Basic Bumblee text embedding run seemingly stalling

I’ve recently been interested in trying out Nx with Bumblebee so have been following along with the fantastic dockyard article on creating a basic RAG.

However, i’m seemingly falling at the first hurdle with just getting the predict which uses Nx.Serving.
I have the following:

defmodule Rag.Embedding do

  def serving() do
    {:ok, model} = Bumblebee.load_model({:hf, "intfloat/e5-large-v2"})
    {:ok, tokenizer} = Bumblebee.load_tokenizer({:hf, "intfloat/e5-large-v2"})
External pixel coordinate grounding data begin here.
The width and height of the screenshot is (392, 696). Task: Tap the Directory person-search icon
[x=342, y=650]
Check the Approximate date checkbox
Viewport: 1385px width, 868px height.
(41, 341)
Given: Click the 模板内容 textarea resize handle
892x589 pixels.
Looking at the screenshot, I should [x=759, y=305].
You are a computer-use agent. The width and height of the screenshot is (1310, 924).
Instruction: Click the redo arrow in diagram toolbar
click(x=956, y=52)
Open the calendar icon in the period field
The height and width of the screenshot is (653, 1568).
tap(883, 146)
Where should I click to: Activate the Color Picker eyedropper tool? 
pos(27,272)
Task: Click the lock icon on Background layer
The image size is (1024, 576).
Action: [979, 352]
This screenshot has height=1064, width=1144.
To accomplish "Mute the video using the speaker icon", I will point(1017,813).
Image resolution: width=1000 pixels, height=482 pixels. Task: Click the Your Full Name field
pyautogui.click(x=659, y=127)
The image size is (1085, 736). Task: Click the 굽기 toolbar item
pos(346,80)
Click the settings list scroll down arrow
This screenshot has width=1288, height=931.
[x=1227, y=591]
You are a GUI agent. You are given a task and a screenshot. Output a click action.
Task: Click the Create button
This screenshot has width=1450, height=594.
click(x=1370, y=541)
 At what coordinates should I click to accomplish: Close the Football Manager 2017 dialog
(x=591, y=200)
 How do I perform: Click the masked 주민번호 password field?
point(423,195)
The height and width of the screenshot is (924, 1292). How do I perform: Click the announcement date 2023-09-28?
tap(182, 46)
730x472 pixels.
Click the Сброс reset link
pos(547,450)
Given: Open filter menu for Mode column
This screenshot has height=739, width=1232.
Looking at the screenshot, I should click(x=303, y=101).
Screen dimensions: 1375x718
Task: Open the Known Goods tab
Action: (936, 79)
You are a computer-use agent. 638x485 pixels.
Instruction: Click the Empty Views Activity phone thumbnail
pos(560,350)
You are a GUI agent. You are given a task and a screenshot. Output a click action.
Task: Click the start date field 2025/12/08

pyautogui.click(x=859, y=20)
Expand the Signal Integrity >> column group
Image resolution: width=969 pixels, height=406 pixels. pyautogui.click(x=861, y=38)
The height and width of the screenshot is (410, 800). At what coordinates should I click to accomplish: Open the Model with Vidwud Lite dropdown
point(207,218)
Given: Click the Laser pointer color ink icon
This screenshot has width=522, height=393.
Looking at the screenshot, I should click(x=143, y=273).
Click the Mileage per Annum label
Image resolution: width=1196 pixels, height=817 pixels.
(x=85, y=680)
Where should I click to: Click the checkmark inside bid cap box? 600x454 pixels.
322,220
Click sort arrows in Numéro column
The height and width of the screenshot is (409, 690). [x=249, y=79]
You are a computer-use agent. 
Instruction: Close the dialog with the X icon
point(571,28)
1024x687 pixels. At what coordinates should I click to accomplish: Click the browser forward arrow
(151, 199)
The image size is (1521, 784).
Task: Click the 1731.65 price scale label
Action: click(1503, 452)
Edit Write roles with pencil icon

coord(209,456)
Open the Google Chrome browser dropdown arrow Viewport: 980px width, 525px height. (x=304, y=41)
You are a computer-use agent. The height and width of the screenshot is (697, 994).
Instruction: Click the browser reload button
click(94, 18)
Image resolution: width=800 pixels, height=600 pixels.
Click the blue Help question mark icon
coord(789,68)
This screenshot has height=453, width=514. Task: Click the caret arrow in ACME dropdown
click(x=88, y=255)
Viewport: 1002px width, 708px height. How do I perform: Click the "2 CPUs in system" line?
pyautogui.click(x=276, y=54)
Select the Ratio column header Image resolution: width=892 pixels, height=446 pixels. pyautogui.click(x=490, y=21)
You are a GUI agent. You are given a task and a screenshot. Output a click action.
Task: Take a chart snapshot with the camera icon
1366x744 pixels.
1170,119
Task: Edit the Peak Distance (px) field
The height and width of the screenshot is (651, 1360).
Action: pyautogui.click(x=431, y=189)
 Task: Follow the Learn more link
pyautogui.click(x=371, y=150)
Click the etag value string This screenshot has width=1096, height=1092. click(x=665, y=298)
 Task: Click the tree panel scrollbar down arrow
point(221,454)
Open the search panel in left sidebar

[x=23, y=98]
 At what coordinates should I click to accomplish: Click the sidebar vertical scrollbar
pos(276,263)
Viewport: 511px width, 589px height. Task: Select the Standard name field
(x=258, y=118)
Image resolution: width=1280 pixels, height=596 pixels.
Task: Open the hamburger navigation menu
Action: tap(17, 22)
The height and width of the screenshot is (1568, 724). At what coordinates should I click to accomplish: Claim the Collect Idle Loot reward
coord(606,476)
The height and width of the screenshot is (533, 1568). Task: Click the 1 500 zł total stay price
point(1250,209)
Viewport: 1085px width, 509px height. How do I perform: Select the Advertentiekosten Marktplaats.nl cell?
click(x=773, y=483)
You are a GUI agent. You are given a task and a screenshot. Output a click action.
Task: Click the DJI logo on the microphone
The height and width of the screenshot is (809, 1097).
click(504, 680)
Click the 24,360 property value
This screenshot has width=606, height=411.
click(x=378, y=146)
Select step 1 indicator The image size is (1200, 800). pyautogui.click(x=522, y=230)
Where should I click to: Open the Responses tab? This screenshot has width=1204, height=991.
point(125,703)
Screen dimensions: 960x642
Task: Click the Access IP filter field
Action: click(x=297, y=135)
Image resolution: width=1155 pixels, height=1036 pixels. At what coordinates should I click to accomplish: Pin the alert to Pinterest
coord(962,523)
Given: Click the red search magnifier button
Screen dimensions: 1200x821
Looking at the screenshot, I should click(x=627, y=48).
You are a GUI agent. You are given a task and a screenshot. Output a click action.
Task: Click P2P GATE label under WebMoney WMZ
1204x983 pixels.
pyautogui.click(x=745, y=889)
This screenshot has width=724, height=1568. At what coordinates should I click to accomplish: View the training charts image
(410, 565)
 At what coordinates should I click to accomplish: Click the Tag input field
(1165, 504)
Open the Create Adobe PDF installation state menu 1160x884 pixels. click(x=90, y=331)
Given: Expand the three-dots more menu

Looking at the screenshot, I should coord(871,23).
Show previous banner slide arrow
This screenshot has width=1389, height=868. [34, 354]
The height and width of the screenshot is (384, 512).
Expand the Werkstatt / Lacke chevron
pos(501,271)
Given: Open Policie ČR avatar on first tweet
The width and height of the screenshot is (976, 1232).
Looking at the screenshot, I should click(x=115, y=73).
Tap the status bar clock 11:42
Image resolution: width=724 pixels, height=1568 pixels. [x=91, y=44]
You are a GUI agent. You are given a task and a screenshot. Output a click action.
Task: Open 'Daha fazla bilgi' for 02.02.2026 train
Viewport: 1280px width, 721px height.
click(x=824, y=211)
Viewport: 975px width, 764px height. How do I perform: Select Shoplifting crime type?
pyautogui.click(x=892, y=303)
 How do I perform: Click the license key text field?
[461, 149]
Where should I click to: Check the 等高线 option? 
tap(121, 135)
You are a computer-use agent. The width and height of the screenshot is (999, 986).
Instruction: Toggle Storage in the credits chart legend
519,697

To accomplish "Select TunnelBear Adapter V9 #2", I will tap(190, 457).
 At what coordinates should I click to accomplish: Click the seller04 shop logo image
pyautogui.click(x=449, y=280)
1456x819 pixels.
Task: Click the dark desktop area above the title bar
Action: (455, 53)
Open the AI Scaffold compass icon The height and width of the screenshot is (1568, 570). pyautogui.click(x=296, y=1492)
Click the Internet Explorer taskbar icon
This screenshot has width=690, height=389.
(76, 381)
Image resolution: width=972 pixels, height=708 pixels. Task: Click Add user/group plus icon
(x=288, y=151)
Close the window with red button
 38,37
    Bumblebee.Text.text_embedding(model, tokenizer,
      embedding_processor: :l2_norm,
      defn_options: [compiler: EMLX]
    )
  end

  def predict(text) do
    Nx.Serving.batched_run(__MODULE__, text)
  end
end

and starting the serving with:

defmodule Rag.Application do

  use Application

  @impl true
  def start(_type, _args) do

    Nx.Defn.default_options(compiler: EMLX)
    Nx.default_backend(EMLX.Backend)

    children = [
      {Nx.Serving, serving: Rag.Embedding.serving(), name: Rag.Embedding}
    ]

    opts = [strategy: :one_for_one, name: Rag.Supervisor]
    Supervisor.start_link(children, opts)
  end
end

The model successfully downloads however it seems to hang on the predict.

rag on  main [!?] is 📦 v0.1.0 via 💧 v1.18.3 (OTP 27) via ❄️  impure (nix-shell-env) took 47s
λ iex -S mix
Erlang/OTP 27 [erts-15.2.6] [source] [64-bit] [smp:12:12] [ds:12:12:10] [async-threads:1] [jit]

Interactive Elixir (1.18.3) - press Ctrl+C to exit (type h() ENTER for help)
iex(1)> Process.whereis(Rag.Embedding)
#PID<0.220.0>
iex(2)> Rag.Embedding.predict("Hello, world") # stalls here.

I’m coming from a python machine learning background so it may be something completely obvious.
Any help here would be appreciated!

Does the behavior change if you let the shell run for a while before requesting a prediction? Checking for the process will tell you if it’s started, but loading models etc happens after that.

Also observe the machine’s CPU/GPU load while waiting: is there work being done?

1 Like

If you open a shell with iex -S mix run --no-start, you can load the Bumblebee models manually and the downloads will be cached for future runs.

EMLX is also not currently stable for usage as a compiler, so I recommend you use just the backend, or maybe even EXLA with the backend and compiler set

1 Like

For what it’s worth:

This Nx issue aims to help in debugging why EMLX is not on par with EXLA w.r.t. results. I have someone working on this now. Hopefully by next week we’ll have something out.

And there are a few issues on the EMLX tracker related to user reports.

Managed to get it working, thanks for the help here folks!